Before showing these recommendations, there are 3 important things to know:

  1. You may need a couple of days of relative rest after more severe injuries. For example, if you tore your ACL, you may need to wait 1-3 days to allow for pain or swelling to subside before starting certain exercises.
  2. Talk to your surgeon before starting a new program since you may have surgical precautions to consider. For example, following a medial meniscus repair, there are often weight-bearing and range of motion restrictions early on.
  3. Knee range of motion will vary from person to person. For example, it might not be feasible, or necessary, to achieve full knee flexion following a total knee replacement.
 

#1. Restore Knee Extension Range of Motion

Getting your knee straight should be a top priority for a majority of cases. For some people, you may actually be able to achieve a few degrees of hyperextension, which is often normal and not a cause for concern.

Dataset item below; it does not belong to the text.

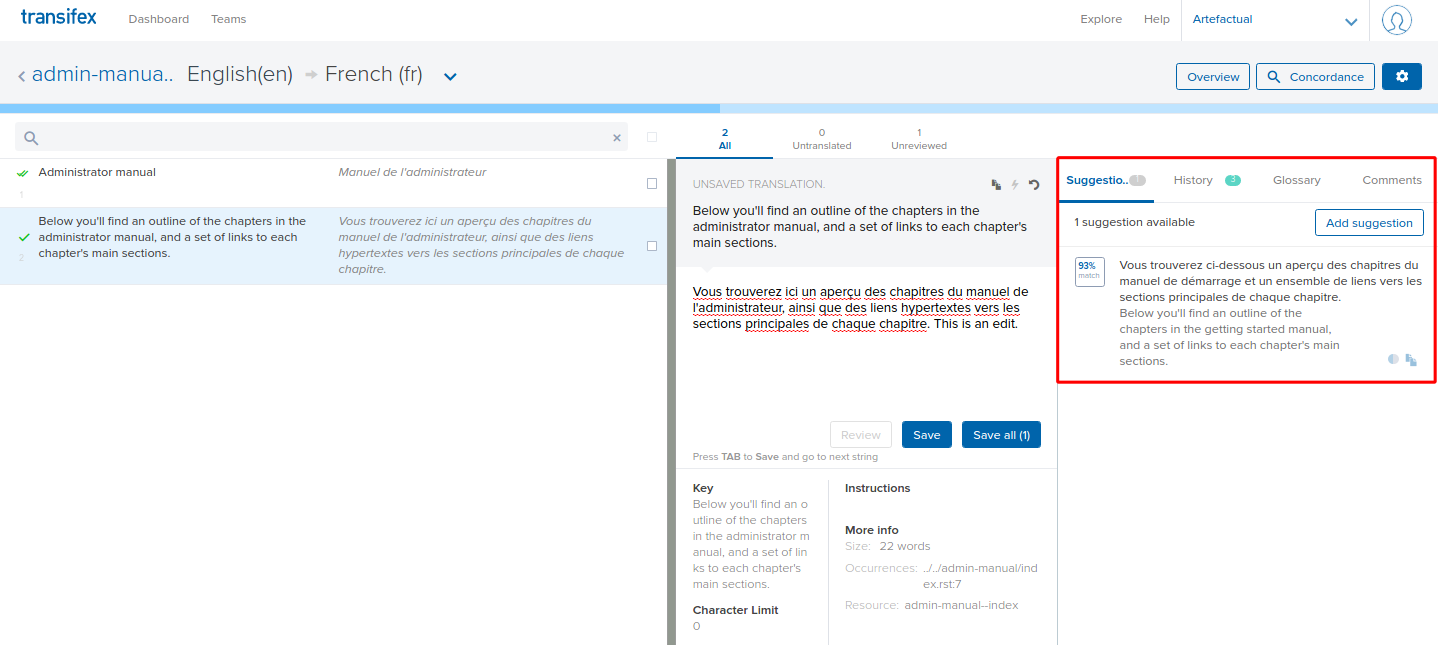This screenshot has width=1438, height=645.
Task: Click the Add suggestion button
Action: click(1368, 223)
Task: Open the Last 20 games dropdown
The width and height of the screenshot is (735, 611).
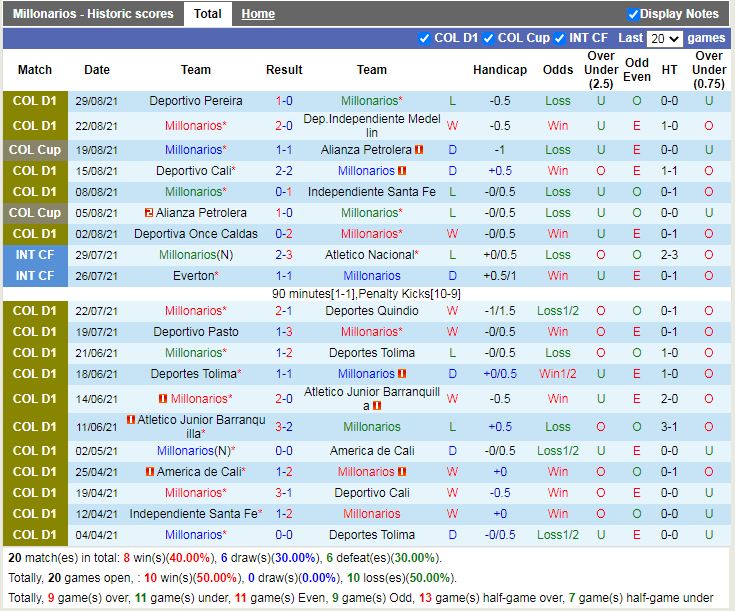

To help improve your knee extension, the main exercise you should be doing is a quad set. And you should be doing this as often as possible.
 
Straighten your leg as best as you can, then squeeze your quads (the muscles on the front of your thigh) by trying to push the back of your knee into the floor. Hold for 10 seconds, relax, and repeat for 10 repetitions. Do this multiple times a day, every day.
If this is painful or uncomfortable, you can try placing a towel or pillow under your knee.
 
To progress the quad set, prop your heel on a small object in order to move through more range of motion. Over time, you can add weight just above your knee.